As the medics begin wheeling George out of the asylum, he looks over to see the corpse of Harry, with all his fingers intact, apparently having been killed at the very beginning of the riot. Apparently, George has hallucinated Harry's presence throughout the night. The film jumps ahead to focus on George in a bed while Lynn cries at his side. George has a vacant expression, having seemingly been driven mad by his experience.

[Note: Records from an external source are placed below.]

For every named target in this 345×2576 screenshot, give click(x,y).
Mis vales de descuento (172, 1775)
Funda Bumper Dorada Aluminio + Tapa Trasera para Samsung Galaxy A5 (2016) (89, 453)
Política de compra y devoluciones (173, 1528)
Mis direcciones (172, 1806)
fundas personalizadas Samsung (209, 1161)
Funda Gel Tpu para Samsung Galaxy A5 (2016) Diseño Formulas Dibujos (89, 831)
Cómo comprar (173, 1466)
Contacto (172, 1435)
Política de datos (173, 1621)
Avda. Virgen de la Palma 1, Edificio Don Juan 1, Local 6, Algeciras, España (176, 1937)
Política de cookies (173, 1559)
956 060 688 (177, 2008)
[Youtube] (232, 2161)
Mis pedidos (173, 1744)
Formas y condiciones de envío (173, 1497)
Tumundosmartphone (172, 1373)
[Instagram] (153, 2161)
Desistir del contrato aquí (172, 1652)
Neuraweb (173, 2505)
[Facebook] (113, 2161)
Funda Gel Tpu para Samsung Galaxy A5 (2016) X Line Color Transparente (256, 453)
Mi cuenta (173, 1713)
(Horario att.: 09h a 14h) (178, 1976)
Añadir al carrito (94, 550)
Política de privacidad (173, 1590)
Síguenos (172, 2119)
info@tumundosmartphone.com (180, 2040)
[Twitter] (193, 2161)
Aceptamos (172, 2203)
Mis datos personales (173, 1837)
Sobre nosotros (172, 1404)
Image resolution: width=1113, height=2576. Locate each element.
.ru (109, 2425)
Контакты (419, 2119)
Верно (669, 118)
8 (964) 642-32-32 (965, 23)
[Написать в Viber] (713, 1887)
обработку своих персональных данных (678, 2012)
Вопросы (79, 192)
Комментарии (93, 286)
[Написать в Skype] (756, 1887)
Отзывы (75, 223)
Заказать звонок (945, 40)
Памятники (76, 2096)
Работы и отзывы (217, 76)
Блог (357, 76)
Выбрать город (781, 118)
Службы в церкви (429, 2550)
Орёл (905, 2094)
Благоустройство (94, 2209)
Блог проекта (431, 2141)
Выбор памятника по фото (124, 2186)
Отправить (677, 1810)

The camera zooms into George's mind where he is still working in the cafeteria with his bandmates, and the inmates are still on the loose.

== Release ==
The Incident was released in the United States on May 4, 2012, under the title Asylum Blackout.

== Reception ==
On the review aggregator website Rotten Tomatoes, Asylum Blackout holds an approval rating of 58%, indicating mixed reviews.

Jake from ManlyMovie.net remarked that while the film showcases S. Craig Zahler's "bloodthirsty imagination," it "falls quite short of his other works, notably Bone Tomahawk". Meagan Navarro of Bloody Disgusting highlighted the film's "unapologetic revelry in exploitation and violence," noting that it delivers a "deliberately paced descent into the bowels of a prison for bone-crunching insanity." C. H. Newell from Father Son Holy Gore praised the film's atmosphere, stating that it is "absolutely a beautifully grim horror-thriller," with a haunting score and rich visuals that make it "an especially effective little horror-thriller that has plenty of psychological terror in store for its viewers."

== Accolades ==
Asylum Blackout was nominated for the Golden Raven at the Brussels International Fantastic Film Festival, but lost to I Saw the Devil.